Speech: The Drollery Coefficient
I can’t believe I haven’t posted this humorous speech yet! It’s one of my favorites, but it requires some knowledge of economics and U.S. politics.
I was planning to present a humorous speech, so I decided to speak on economics. Now I know most of you think there’s nothing funny about the economy. I suggest you watch CNN when the Chairman of the Federal Reserve Bank, Ben Bernanke, or our Secretary of the Treasury, Tim Geithner, testifies to Congress. You just have to realize everything they say really comes down to, “It’s not my fault!”
As an engineer I like to think I bring a unique perspective to economics, an inherently technical field. To the independent observer, I’m more like an engineer poking inside a broken office copier; you have to wonder what, if anything I really know.
Like engineers, economists are highly educated, well-versed in math, and like to poke around in very technical things. It’s too bad the economy is a lot like the broken copier, and you have to wonder if the economist poking around inside it really knows what’s going on.

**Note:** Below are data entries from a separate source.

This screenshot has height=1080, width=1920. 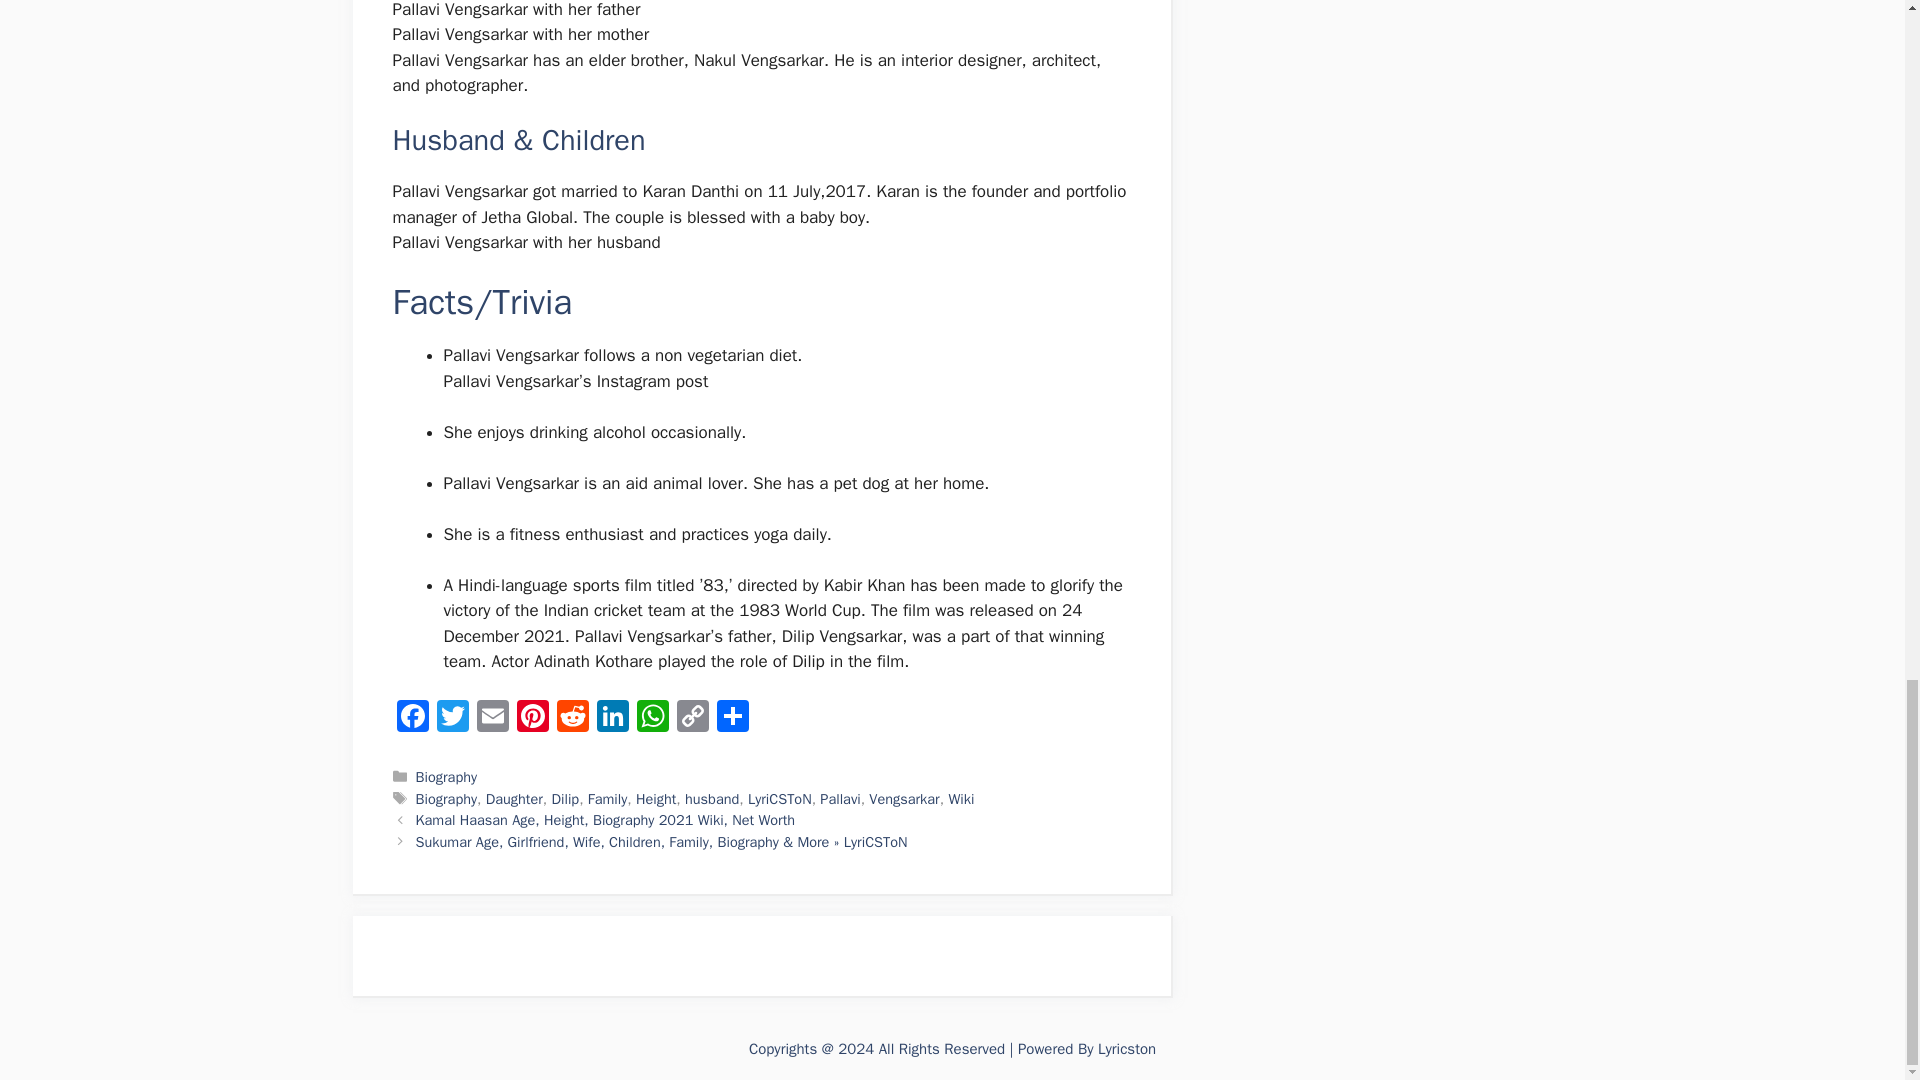 I want to click on Biography, so click(x=446, y=798).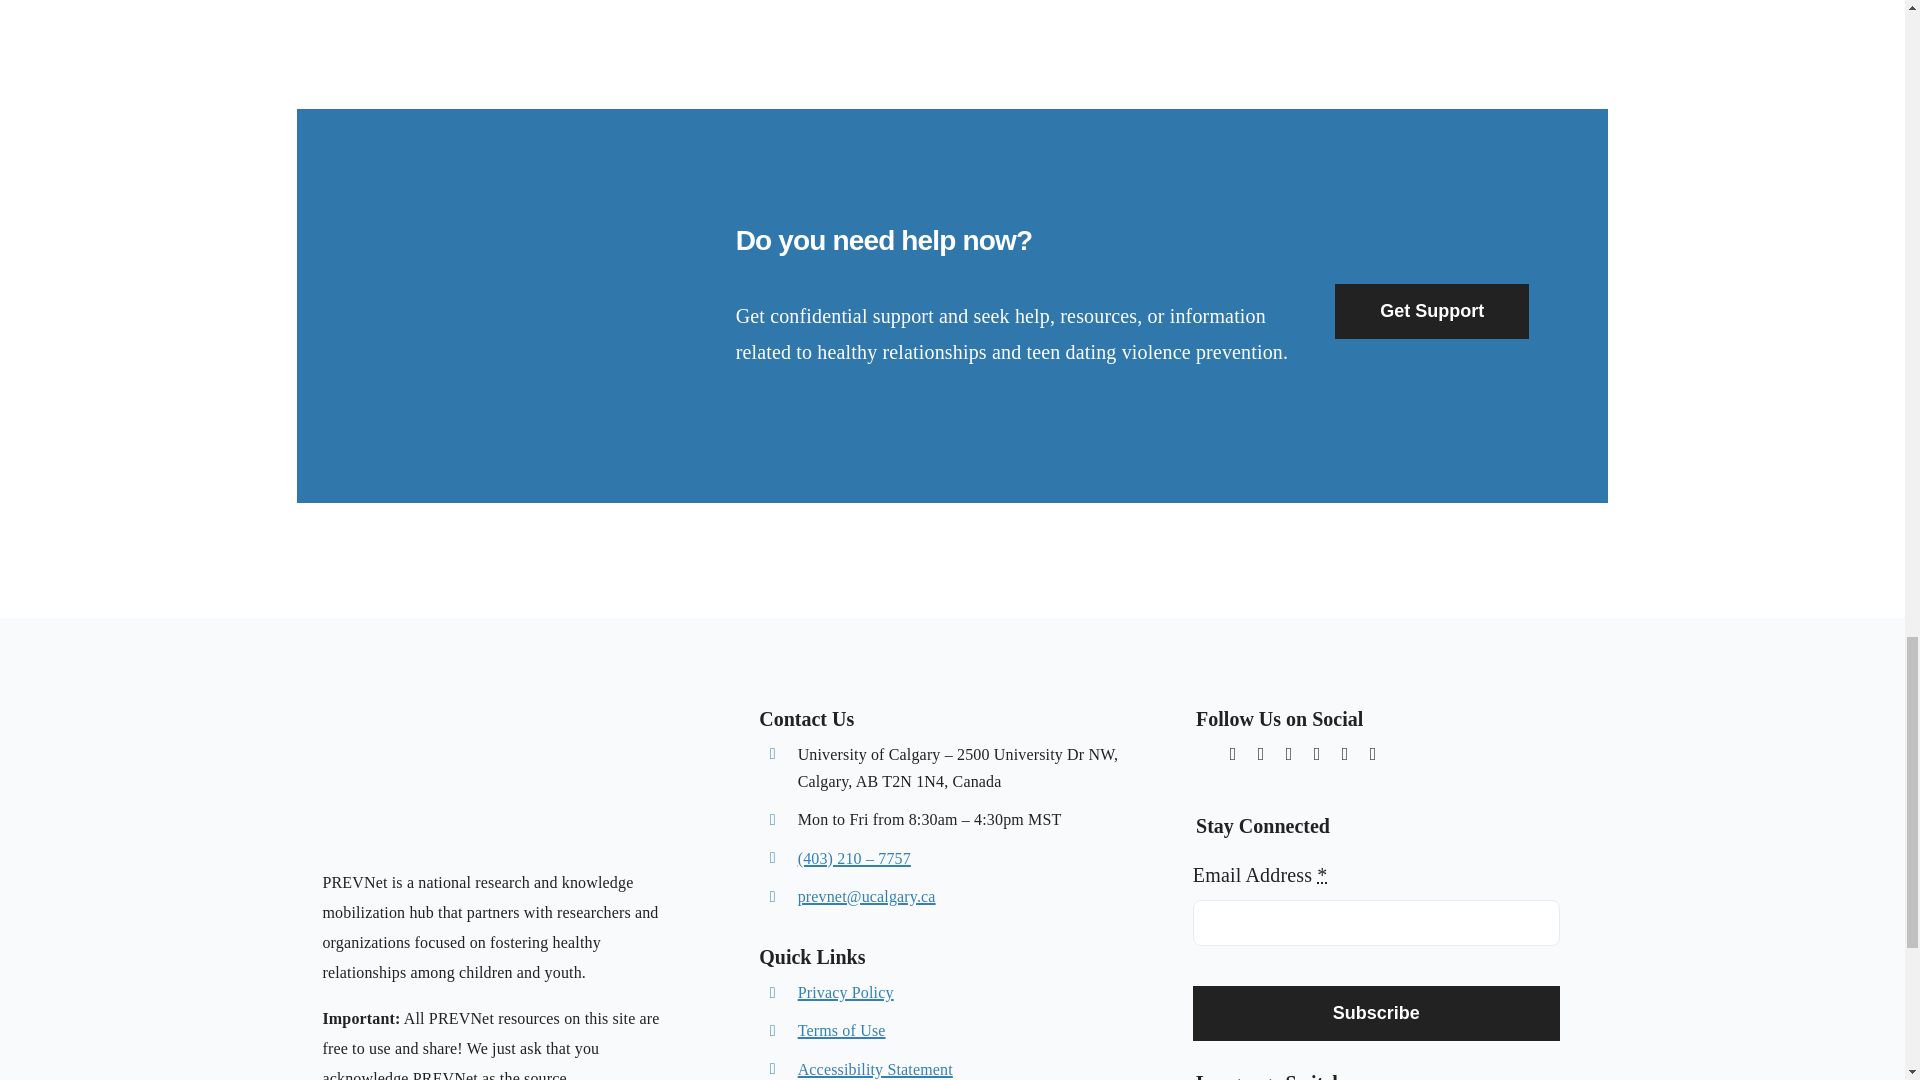 The width and height of the screenshot is (1920, 1080). What do you see at coordinates (1372, 754) in the screenshot?
I see `LinkedIn` at bounding box center [1372, 754].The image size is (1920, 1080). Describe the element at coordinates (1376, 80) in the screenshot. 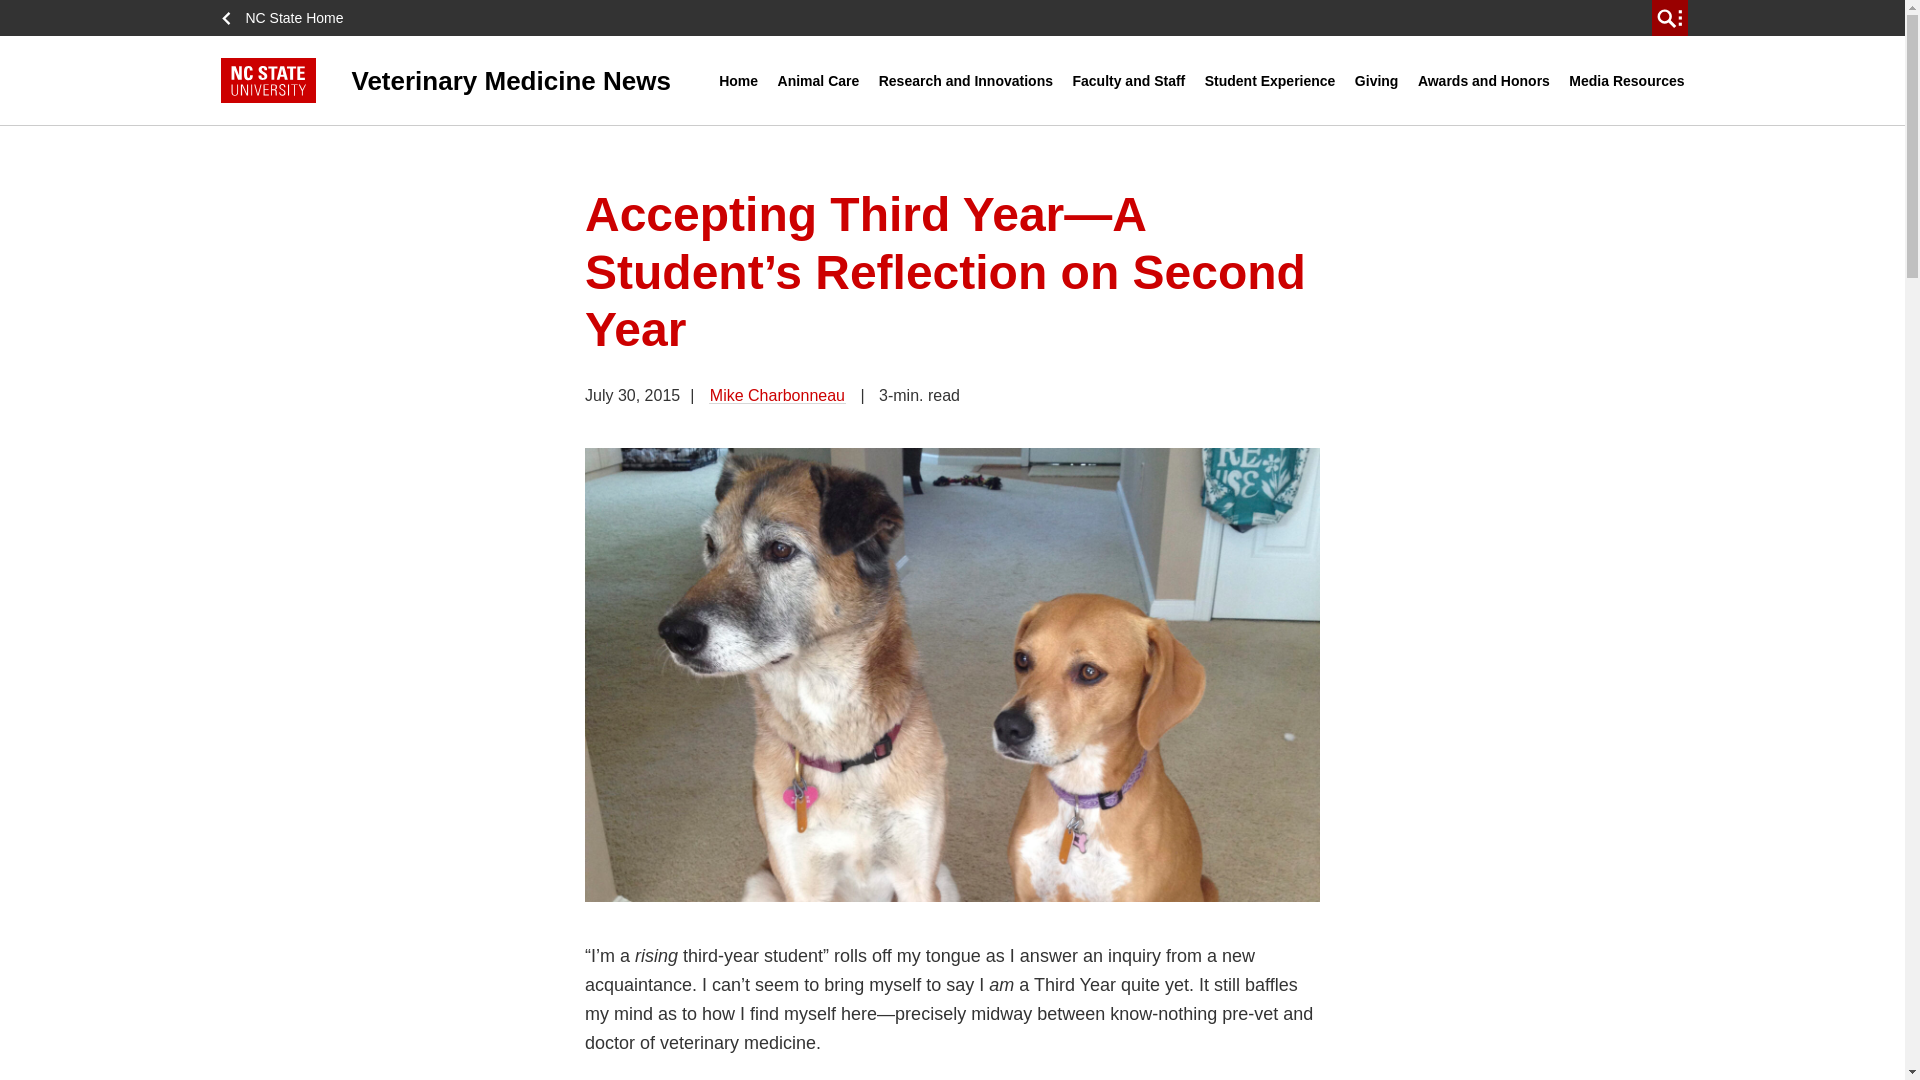

I see `Giving` at that location.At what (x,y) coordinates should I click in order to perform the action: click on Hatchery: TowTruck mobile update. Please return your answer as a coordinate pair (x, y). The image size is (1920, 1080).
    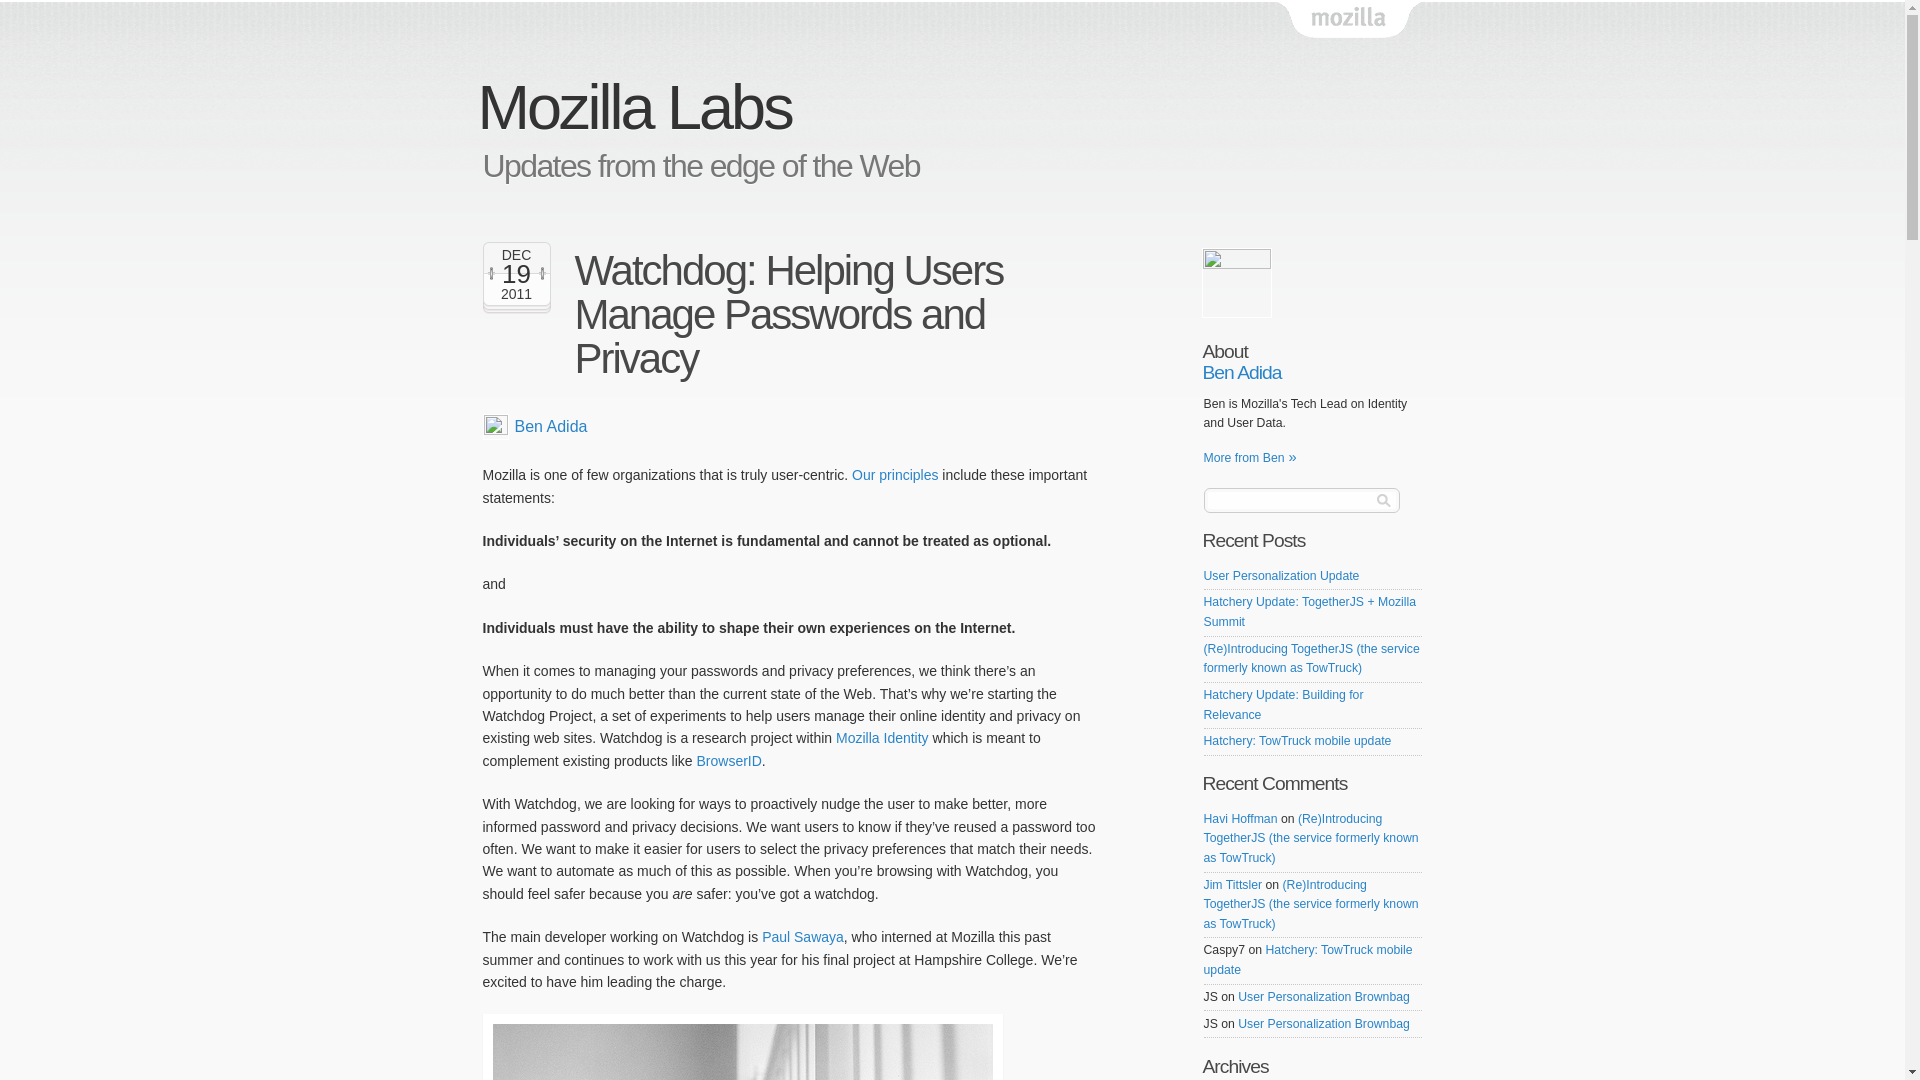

We could explore the science of economics today, but then I realized there is no science to economics. Economics is about human motivation, human choices and human behavior; all concepts that defy hard science.
Don’t get me wrong. The economists still try writing equations for that! And boy do they do try! Only a few years ago the Federal Reserve Bank created a complex mathematical model that showed they could lie about what they do, and it would have no effect on the workings of the markets. I’m not sure whether I should believe that or not.
Despite the mathematical bamboozles, you do sometimes get some valuable information. A famous economist, if there is such as thing, most economists seem to be INfamous, by the name of Henry Hazlitt boiled all of economics down to one law. It says that every economic decision has both a short term effect and long term consequences. It affects a small group, as well as a large group. Ignoring one over the other leads to bad outcomes.
This is actually some sage advice, not only in economics but in every area of life. You just can’t explain this to many people, especially politicians. Trying to explain this to a politician is like trying to explain the long term consequences of premarital sex to a hormone ravaged teenager. Come to think of it, it’s like explaining the long term consequences of sexting to a hormonally charged Congressman Anthony Weiner.
Explaining is one thing economists do rather poorly. Their language is filled with words and phrases that sound complicated and have little or no meaning to the rest of us. Consider jargon like:
- Frictional unemployment
- Gini Coefficient
- Kondratieff wave
Did they just make these up? We can make some up and sound just like an economist. Personally, I like:
- The Drollery Coefficient
But if you like acronyms, perhaps made-up jargon like
- Bulletized Selective Hike in Taxes, or
- Concealed Retrograde Asset Paradigm
is more appealing to you.
The most newsworthy economic jargon right now is “quantitative easing” or QE, the technique the Federal Reserve Bank is using to try to stimulate the economy. When QE phase 1 utterly failed, they responded with QE phase 2, and now that it failed they’re now planning QE phase 3. Repeating a failed policy would be funny, if it weren’t sad. Despite their education, those economists aren’t exactly geniuses.
Here’s how to understand Quantitative Easing. The Federal Reserve Bank is taking small quantities of your savings and retirement accounts, and easing that money away from you and into the hands of financial institutions.
You probably didn’t even notice. Hey, they’re not geniuses, but they also are not stupid. All they do is make your money worth less and create more money out of nothing elsewhere. For example, I’ve saved up $1500 to buy a really nice 55” TV. I’ve just been waiting for it to come down in price a little. But it’s NOT coming down in price; it’s actually gone UP a little. Now I need to save nearly $2000 to buy the same TV. That’s quantitative easing at work.
You would expect electronics to drop in price. No so much with QE. The TVs have gone up in size, though. Sharp now sells a 70” TV, which they advertise as “view-normous”. If TVs keep getting bigger, soon they’ll be able to display our national debt, which the folks at Sharp would describe as “Spectacu-large”.
Ultimately that’s what it all boils down to, our debt levels in the U.S. It’s not just too much debt, but much of the debt is “toxic”, meaning the assets backing those loans are degrading, and we can never get paid back. As a result of all the debt, banks don’t have cash to loan, the liquidity, to create more debt.
Surely reducing debt is a good thing, right? Our U.S. Treasury Secretary, Timothy Geithner, thinks it’s a bad thing. We need to keep loaning money, because, in his words, we have a credit-based economy, which incidentally is the same as a debt-based economy. This was surprising that he admitted our economy is a giant house of cards, but in our case it’s built on credit cards.
The solution Tim Geithner and Ben Bernanke have come up with is pumping new money into the back end of the financial system, right to the banks. The better choice would have been to feed liquidity into the front end, the consumer, allowing debt to be paid off, but as I’ve said, they’re not geniuses. Even so, it shouldn’t take even a genius to see that when you pump liquidity into the rear end of a system filled by Concealed Retrograde Asset Paradigms, the result will eventually be a sudden explosive mess.
At some point even our economists will need to conference with Joe the Plumber.